Schon wieder hat ein neues Jahr begonnen – schon wieder gab es in den letzten Wochen musikalische Jahresbestenlisten auf die Ohren, so weit das Auge reicht. Ob generell Musik oder "nur" Rap, ob Alben oder Tracks – alles wurde rauf und runter bewertet, als gäb's kein Morgen mehr. Da machen wir natürlich mit! … kleiner Scherz. Aber: Über manche Songs und Alben möchten wir doch noch ein paar Worte verlieren. Musikalische Werke, die uns im vergangenen Jahr im Bereich Rap, vornehmlich deutschem Rap, begeistert und beeindruckt haben. Die in uns etwas ausgelöst und uns bewegt haben. Oder die wir aus irgendeinem weiteren Grund, den wir Euch gerne verraten, noch einmal besonders hervorheben möchten. In diesem Sinne: Vorhang auf für unseren Jahresrückblick, verpackt in die schöne Hülle des musikalischen MZEE Recaps 2024.
Wer hört Ski Aggu auf Ernst?
Wer geht ernsthaft auf ein Ski Aggu-Konzert?
Ich fühle mich aktuell ein bisschen an mein 13-jähriges Ich erinnert. Damals himmelte ich einen Rapper mit Pandamaske an. Heute ist es ein Rapper mit Skibrille. Und egal ob die Maskierung ein Marketing-Gag sein oder dem persönlichen Schutz dienen soll, sie komplettiert das Bild eines Künstlers, der die Deutschrapszene ordentlich aufmischt – ob man seine Musik nun mag oder nicht.
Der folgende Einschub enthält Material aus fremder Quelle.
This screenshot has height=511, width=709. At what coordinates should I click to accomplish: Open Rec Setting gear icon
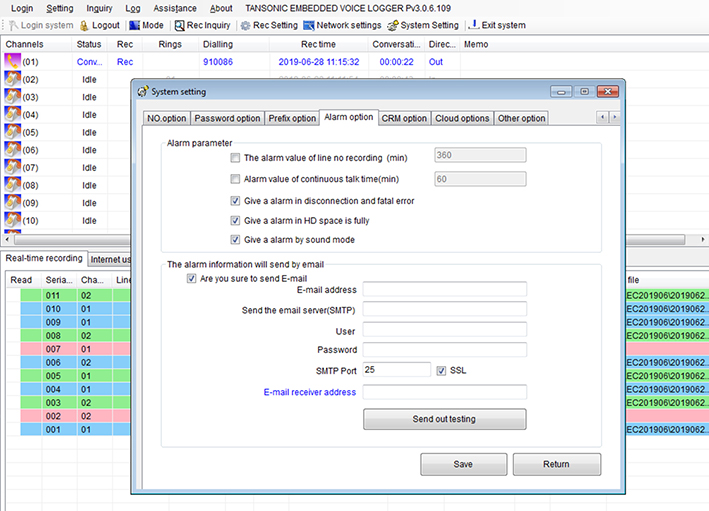(245, 25)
Es lohnt sich, Ski Aggus drittes Album "Wilmersdorfs Kind" am Stück anzuhören. Zum einen gehen die Songs nahtlos ineinander über und zwei Interludes bieten Hintergrundinfos zur Entstehung der Tracks. Zum anderen macht das Intro Referenzen zu einigen von Aggus älteren Releases, darunter "mietfrei" und "Party Sahne", auf denen das neue Album aufbaut. Das Outro, betitelt mit "intro für mein nächstes album", bietet in diesem Sinne einen Ausblick in die Zukunft. Das echte Intro hingegen ist ein Atzenlied zum Mitgröhlen à la "Disco Pogo", wie man es von Ski Aggu bereits kennt. Doch das Album ist unglaublich vielseitig. Genre-technisch sind seine Songs von Drill, House, Indie und Techno geprägt. Außerdem macht Aggu nicht nur Party, sondern er zeigt sich von seiner emotionalen Seite und spricht über seine Erfolge. Er reflektiert sich selbst, aber reflektiert auch sein Reflektieren: "Krass reflektiert, wa'? Doch ich laber nur, Baby, ich änder' nie was." Was er auf jeden Fall ändert: das Bild von traditionellen Geschlechterrollen im deutschen Rap. Nachdem er in der Vergangenheit bereits mit einem Buch der britischen Feministin Florence Given auf Social Media posierte und auf "MAXIMUM RIZZ" für einvernehmliches Flirten plädiert, lässt er sich auf seinem neuen Album die Nägel lackieren, tanzt "bauchfrei im Club", spricht explizit über Sex und bricht mit dem generischen Maskulinum: "Eine Schwester ist DJ, sie zückt eklige Songs."
Zum Gesamtkunstwerk des Albums gehören auch die visuellen Elemente im typischen Aggu-Style, unter anderem wirkt das Cover wie eine billige Photoshop-Bearbeitung. Diese nicht konforme Ästhetik setzt sich in den Songtiteln des Albums fort, zum Beispiel sind einige nur in Groß-, andere nur in Kleinbuchstaben geschrieben. Visuell spiegelt all das wider, wofür Ski Aggu steht: für aktuelle Trends wie Techno-Partys und das Comeback der 2000er, aber auch dafür, dass er mit alten Mustern bricht, indem er die Szene ein bisschen hops nimmt und sich einen Feministen nennt. Ski Aggu bringt dadurch Entertainment und politisches Denken unter einen Hut – oder besser gesagt, unter einen Skihelm.